I read "Moon Over Soho" by  Ben Aaronovitch for the "Magical Realism" square.

 

Please note that some things mentioned below may spoil the events in book #1. 

 

"Moon Over Soho" is the second book in the Peter Grant series. Due to a lot of us participating in Halloween bingo are reading this book, I am just going to keep this to a high level review.


First, I really liked all of the characters (Peter, Leslie, Nightingale, Peter's mom and dad, the jazz band guys).

 

Peter though I found to be way more than a little naive in this one. And I don't know, I found myself irritated with him for just not realizing something that I picked up on at a good 50 percent of the book. Don't want to spoil for others, but let's just say I was the least surprised person ever when a reveal popped up. 

 

I wanted more of Leslie in this one. After the events in book #1, Leslie is laying low and trying to put her life and her poor face back together. I don't get it, I thought that Peter was a bit thoughtless towards her character. Now that she's not attractive anymore it seems he lost interest. Which doesn't speak well of him. I have to think more on that.
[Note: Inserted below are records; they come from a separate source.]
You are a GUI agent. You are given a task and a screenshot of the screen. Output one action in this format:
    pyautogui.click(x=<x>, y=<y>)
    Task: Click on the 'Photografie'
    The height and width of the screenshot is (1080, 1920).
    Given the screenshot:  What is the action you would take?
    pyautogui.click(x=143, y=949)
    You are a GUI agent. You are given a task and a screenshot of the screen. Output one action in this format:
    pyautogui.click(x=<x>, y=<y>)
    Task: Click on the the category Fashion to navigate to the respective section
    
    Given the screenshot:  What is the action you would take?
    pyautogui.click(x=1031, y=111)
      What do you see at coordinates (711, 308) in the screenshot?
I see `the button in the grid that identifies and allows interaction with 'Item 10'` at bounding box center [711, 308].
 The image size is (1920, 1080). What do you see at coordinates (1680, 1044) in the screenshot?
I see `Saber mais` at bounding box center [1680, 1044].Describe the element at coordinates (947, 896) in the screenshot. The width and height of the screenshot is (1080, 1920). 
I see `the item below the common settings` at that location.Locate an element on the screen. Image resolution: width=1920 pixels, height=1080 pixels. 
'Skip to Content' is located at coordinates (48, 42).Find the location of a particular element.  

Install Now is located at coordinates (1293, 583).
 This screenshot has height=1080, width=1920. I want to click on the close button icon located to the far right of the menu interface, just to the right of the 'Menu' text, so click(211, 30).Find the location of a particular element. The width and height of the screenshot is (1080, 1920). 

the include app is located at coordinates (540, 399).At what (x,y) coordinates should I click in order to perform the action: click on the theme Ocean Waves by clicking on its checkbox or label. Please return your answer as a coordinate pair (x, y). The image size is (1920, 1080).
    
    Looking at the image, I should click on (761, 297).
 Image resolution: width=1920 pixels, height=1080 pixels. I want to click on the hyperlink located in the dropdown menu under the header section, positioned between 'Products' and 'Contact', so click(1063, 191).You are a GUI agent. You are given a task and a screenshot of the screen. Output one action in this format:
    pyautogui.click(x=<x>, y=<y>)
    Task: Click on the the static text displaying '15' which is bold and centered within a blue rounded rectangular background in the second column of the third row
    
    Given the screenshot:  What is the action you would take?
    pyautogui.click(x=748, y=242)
We do get some nice asides to Peter's family and his mother and father I found to be very cute together. I also liked Peter's commentary on black female hair (it's all true). 

 

The writing was really good and just like in book #1 I laughed. One particular scene with Peter telling Nightingale that calling someone a black wizard was offensive towards black people was funny. Poor Nightingale. Can we please get a side story about his days before he joined the police?

 

The flow dragged for me in this though. Probably because as I said, I realized where the story was going after a lot of clues where laid out. I just got fed up with Peter for not being that smart. Also his complaining about magical training is getting old. Either suck it up, or don't do it anymore.


The ending left us with a little surprise and I wonder how that will play out in future books.